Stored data

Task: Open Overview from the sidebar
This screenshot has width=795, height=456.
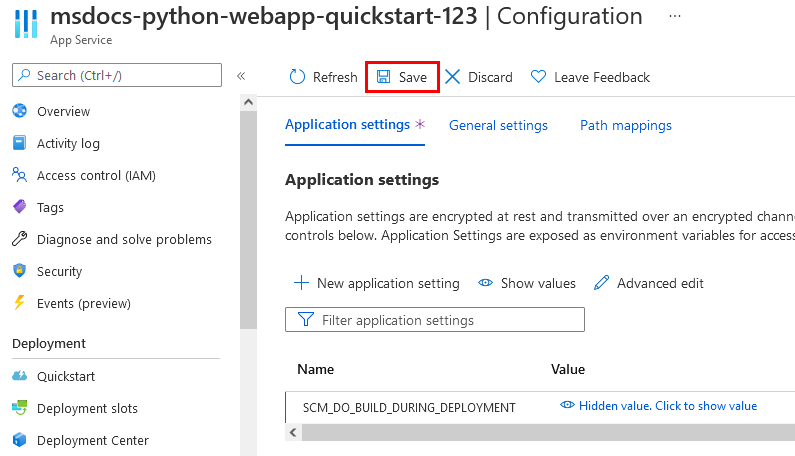Action: point(63,111)
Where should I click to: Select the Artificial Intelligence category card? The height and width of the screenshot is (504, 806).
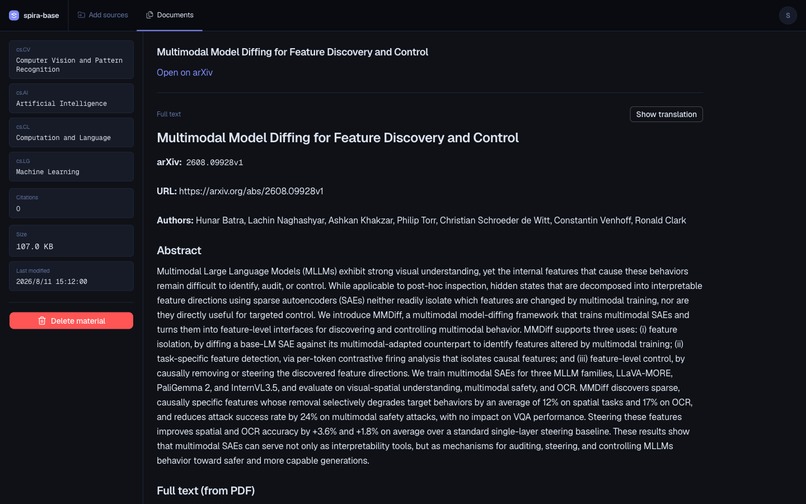tap(71, 98)
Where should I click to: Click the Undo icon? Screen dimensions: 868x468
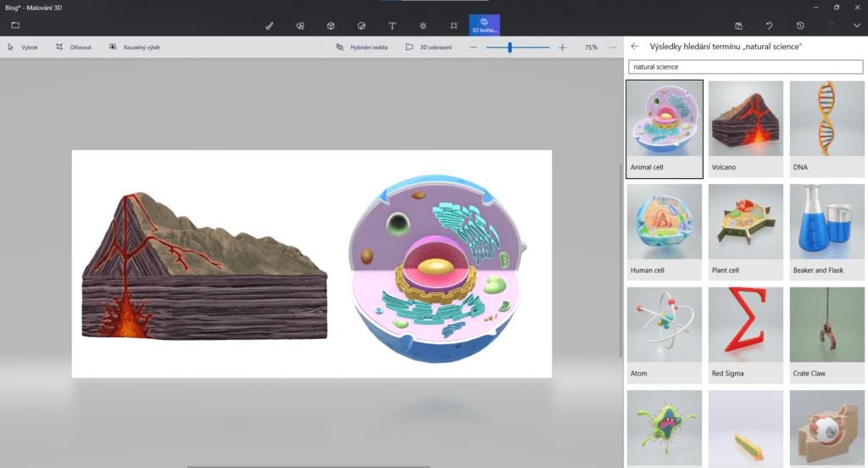click(770, 25)
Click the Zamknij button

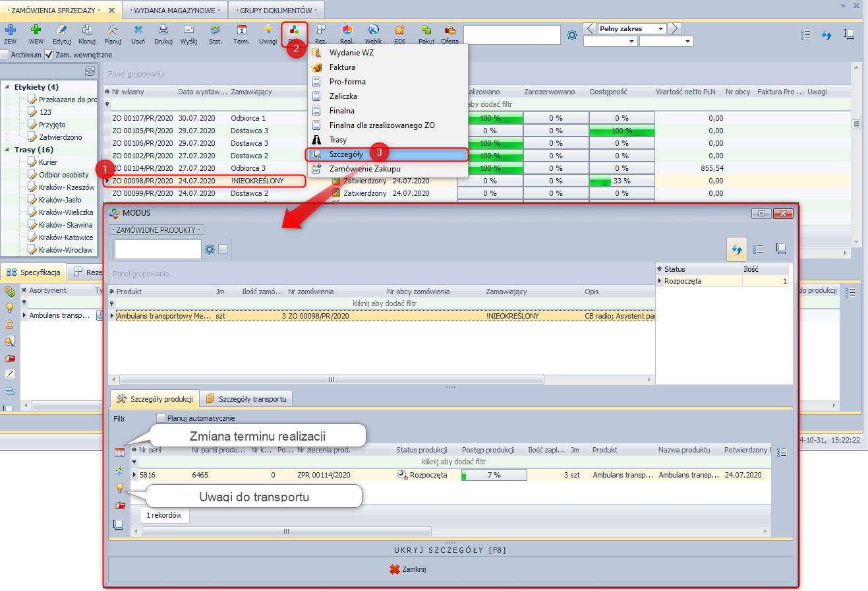click(x=409, y=569)
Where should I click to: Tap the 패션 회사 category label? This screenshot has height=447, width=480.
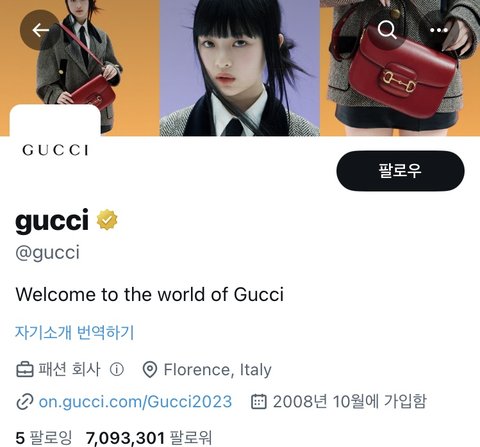pyautogui.click(x=69, y=369)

[Task details]:
Please reproduce each entry exactly as given and omit the pictures.

[Reply]:
Task: Open Overview from the sidebar
This screenshot has width=795, height=456.
Action: point(63,111)
Where should I click to: Select the Artificial Intelligence category card? The height and width of the screenshot is (504, 806).
tap(71, 98)
Where should I click to: Click the Undo icon? Screen dimensions: 868x468
click(770, 25)
Click the Zamknij button

click(x=409, y=569)
Where should I click to: Tap the 패션 회사 category label? This screenshot has height=447, width=480.
pyautogui.click(x=69, y=369)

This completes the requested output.